3.5 Stars
The narrator of this Korean novel in translation is Areum. He suffers from progeria which causes him to age rapidly. Though he is sixteen years old, he has the body of an eighty-year-old. He decides to write his parents’ love story as a gift to them so the reader learns how they met, fell in love, and became parents at Areum’s age. As his health deteriorates, Areum reflects on the lives of his parents and his own as well.This book may bring to mind other novels about teenagers with terminal illnesses like The Fault in our Stars by John Green or Five Feet Apart by Rachael Lippincott, but this one is better. It is the characterization of Areum that is outstanding. He is an intelligent and sensitive young man who possesses a maturity beyond his physical age. For example, he has learned that “physical pain was a solitary endeavour” and that “when you love someone so much that it hurts, you have to run away.” On the other hand, his behaviour can still show glimpses of adolescence appropriate to his actual age: he would like to have a girlfriend and he is not always able to control his anger and resentment. What stands out is his close relationship with his parents; rather than complain about his situation, he often focuses on trying to cheer them up.

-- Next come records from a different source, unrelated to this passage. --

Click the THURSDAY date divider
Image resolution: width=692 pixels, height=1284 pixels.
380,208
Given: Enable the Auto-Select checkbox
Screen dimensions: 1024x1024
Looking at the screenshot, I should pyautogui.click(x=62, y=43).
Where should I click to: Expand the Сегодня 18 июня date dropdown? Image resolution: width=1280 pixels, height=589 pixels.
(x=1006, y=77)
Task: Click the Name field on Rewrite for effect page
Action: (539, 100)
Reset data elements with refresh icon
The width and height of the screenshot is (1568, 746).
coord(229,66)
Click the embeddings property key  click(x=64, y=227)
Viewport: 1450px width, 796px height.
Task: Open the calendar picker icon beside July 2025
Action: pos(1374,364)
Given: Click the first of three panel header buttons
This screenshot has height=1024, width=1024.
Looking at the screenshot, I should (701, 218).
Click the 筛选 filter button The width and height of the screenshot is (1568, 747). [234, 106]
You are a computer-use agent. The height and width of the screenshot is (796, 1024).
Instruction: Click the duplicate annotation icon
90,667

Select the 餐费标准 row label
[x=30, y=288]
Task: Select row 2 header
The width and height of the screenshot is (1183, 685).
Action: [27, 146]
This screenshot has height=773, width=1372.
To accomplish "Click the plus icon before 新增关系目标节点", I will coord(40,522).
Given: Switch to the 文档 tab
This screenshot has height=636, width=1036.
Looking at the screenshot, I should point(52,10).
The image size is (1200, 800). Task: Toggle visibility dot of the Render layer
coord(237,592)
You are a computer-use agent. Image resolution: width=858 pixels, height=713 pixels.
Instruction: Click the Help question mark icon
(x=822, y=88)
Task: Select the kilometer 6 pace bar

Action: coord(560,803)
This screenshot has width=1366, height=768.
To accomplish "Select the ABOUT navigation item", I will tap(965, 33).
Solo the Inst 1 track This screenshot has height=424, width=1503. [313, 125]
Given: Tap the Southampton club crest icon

Areum’s life has major limitations, yet he tries to live fully despite them. He finds enjoyment in his family, books, and the friendship with his neighbour. When asked about what makes him want to live, he makes an extensive list: “the faint sound of the lid of that jar [of uncooked rice] . . . clichéd trailers of a melodramatic movie . . . when celebrities I like joke on TV . . . when the gruff owner of the store in my neighborhood cries as he watches a drama on TV . . . when I see evening clouds that have all kinds of colors mixed together . . . When I see a nice word I didn’t know before . . . when I see prints of soccer cleats on the schoolyard, old underlined textbooks, soccer players who cry when they lose a game, girls talking loudly on the bus, hair in my mom’s comb. When I hear my father clipping his toenails, my upstairs neighbor flushing the toilet, the happy-new-years that people repeat year after year, a middle-aged man doing a terrible imitation of someone famous on an afternoon radio program. When I see electronics that keep advancing beyond my imagination. When I hear the languid gospel choir on the radio while doing physical therapy. When I see the receipts piled up at home. . . . everything I see and hear around me is brilliant and gets me fired up.”
The ending is predictable, but the journey to that ending is engaging, made with an endearing protagonist, and eloquently described.
Note: I received an eARC from the publisher via NetGalley.